On the 50th anniversary of Bruce McLaren's tragic death while testing at Goodwood, ADAM COOPER recalls the early days of the Formula 1 team that still carries his name

When the McLaren team travelled to its first ever Formula 1 race in Monaco in 1966 the outfit compromised a Ford station wagon towing a trailer. On it sat an anonymous white racing car with a dark stripe running down its nose.

That debut weekend was to prove something of a disaster, largely due to the shortcomings of the Ford engine that Bruce McLaren had chosen rather than any failings in the team or the car itself.

However, it was a start, and McLaren and his colleagues had something on which to build.

"I'll tell you something," he wrote in his Autosport column the following week. "Being a Formula 1 constructor isn't easy (not that I kidded myself that it was going to be).

"I remember saying profoundly in this column a while back that motor racing tends to be a question of how much engineering you can do on how little money. Now I'd like to add a third rider - in how little time!"

McLaren was just 28 years old when he made the bold decision to become a constructor. However he was already vastly experienced in F1 terms.

After travelling from New Zealand to Europe in 1957 he had spent eight years with the Cooper team, initially as understudy to Jack Brabham. Over that time he won three grands prix, and recorded 17 other podium finishes. Latterly the team had seemed to lose its way, and during 1965 he managed only a third and three fifth places in a season spoiled by retirements (like at Zandvoort, below).

That season Bruce also took his first steps as a sportscar builder and entrant, and with Cooper on the wane, a graduation to F1 seemed like a logical step for 1966. By coincidence, the engine regulations were changing from 1.5 litres to three litres. There was sure to be a major shake-up, and it was a good time to get in.

"I think the idea developed during the '65 season," McLaren's compatriot Chris Amon, who died in 2016, told this writer some 35 years later. "Bruce was having a pretty frustrating time at Cooper, and I think he saw that going nowhere. Equally, he'd seen what Jack Brabham had done, so I think that sowed the seeds of the idea."

Bruce had already begun to gather a good crew around him. Administration and team management was taken care of by American Teddy Mayer. His brother Timmy had been killed in a McLaren-run Cooper in the 1964 Tasman series, but the tragedy only served to strengthen Teddy's bond with Bruce.

"We were optimistic, but we kept hearing about setback after setback. Eventually one engine arrived in England. We knew it was going to be fairly heavy, but it was like a 10-tonne truck!" Robin Herd

There was a loyal group of mechanics, including Mayer's friend Tyler Alexander and a bunch of hardworking and talented Kiwis. Amon, yet another young New Zealander, was a logical choice as second driver, having learned the F1 ropes with Reg Parnell's team.

=== Aim 1 ===
Update the Stored data entries from the first line through the line with "Action: 424,539" so that "blue button" reads "green button", leaving everything else unchanged, and give back only those lines.

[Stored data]

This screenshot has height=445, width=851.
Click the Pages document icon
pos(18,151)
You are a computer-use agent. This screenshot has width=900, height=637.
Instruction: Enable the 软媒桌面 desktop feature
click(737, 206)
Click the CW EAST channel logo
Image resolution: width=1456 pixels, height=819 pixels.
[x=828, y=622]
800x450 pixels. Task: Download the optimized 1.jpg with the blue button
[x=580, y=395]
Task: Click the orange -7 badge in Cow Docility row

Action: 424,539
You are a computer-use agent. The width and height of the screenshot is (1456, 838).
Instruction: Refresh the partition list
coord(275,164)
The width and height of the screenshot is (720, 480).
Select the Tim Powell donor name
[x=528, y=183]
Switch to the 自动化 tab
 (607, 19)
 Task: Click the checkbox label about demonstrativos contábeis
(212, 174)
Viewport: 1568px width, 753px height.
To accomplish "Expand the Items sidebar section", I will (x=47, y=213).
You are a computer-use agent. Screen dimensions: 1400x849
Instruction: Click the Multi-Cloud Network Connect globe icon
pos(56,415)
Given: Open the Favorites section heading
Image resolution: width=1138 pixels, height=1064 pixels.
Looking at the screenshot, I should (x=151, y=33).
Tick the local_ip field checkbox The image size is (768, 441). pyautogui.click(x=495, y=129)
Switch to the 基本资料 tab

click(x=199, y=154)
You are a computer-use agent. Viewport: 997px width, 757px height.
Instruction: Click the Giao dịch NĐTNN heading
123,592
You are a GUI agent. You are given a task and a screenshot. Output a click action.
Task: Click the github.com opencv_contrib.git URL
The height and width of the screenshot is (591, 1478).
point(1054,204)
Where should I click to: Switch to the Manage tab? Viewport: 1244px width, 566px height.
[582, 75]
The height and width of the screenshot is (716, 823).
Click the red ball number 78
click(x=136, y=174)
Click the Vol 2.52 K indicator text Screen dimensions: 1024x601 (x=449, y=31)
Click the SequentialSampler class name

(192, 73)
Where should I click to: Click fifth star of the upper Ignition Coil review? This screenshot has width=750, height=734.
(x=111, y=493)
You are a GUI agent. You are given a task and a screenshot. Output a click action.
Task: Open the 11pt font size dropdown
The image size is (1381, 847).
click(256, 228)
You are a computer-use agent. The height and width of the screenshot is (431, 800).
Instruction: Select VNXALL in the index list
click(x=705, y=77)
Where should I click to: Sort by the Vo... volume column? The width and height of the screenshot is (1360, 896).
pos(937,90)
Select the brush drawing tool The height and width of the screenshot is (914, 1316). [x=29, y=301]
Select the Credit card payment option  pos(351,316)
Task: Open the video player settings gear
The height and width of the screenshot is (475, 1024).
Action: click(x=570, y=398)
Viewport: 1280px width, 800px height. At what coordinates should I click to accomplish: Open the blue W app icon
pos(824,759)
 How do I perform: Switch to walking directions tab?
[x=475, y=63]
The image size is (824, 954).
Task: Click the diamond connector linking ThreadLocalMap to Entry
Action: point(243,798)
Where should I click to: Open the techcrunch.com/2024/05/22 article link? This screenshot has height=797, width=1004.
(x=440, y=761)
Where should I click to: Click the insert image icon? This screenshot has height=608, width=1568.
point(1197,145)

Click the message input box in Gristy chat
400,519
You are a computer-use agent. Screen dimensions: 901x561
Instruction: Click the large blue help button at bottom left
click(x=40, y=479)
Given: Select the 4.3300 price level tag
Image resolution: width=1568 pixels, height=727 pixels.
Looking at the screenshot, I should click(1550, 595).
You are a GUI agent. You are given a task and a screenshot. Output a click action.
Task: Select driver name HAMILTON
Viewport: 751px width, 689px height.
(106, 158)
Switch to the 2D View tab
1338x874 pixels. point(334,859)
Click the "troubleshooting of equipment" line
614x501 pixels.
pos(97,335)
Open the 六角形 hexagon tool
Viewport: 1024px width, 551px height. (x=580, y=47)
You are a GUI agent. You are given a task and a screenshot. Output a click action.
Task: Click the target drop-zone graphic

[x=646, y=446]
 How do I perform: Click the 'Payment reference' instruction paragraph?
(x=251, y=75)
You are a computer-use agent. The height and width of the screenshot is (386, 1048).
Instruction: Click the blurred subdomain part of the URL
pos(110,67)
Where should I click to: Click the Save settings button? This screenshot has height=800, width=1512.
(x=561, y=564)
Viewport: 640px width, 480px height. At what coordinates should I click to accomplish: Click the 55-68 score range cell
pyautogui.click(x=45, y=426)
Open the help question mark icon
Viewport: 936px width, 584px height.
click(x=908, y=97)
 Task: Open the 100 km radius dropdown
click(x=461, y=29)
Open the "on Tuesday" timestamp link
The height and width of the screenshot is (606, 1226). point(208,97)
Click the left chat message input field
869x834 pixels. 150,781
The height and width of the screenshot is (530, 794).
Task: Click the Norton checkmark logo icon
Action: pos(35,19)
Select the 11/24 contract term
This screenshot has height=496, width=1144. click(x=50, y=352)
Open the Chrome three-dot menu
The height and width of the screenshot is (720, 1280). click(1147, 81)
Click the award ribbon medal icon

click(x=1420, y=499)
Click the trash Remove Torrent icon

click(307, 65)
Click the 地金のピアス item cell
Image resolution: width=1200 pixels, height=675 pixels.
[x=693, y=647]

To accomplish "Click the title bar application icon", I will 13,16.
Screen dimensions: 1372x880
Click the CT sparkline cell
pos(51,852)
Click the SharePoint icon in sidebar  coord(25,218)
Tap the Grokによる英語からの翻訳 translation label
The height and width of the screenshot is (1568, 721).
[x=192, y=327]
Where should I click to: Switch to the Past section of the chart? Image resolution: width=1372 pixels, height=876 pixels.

=== Aim 2 ===
List every place named in the McLaren text.

=== Answer 1 ===
This screenshot has height=445, width=851.
Click the Pages document icon
pos(18,151)
You are a computer-use agent. This screenshot has width=900, height=637.
Instruction: Enable the 软媒桌面 desktop feature
click(737, 206)
Click the CW EAST channel logo
Image resolution: width=1456 pixels, height=819 pixels.
[x=828, y=622]
800x450 pixels. Task: Download the optimized 1.jpg with the green button
[x=580, y=395]
Task: Click the orange -7 badge in Cow Docility row

Action: 424,539

=== Answer 2 ===
Goodwood, Monaco, New Zealand, Europe, Zandvoort, England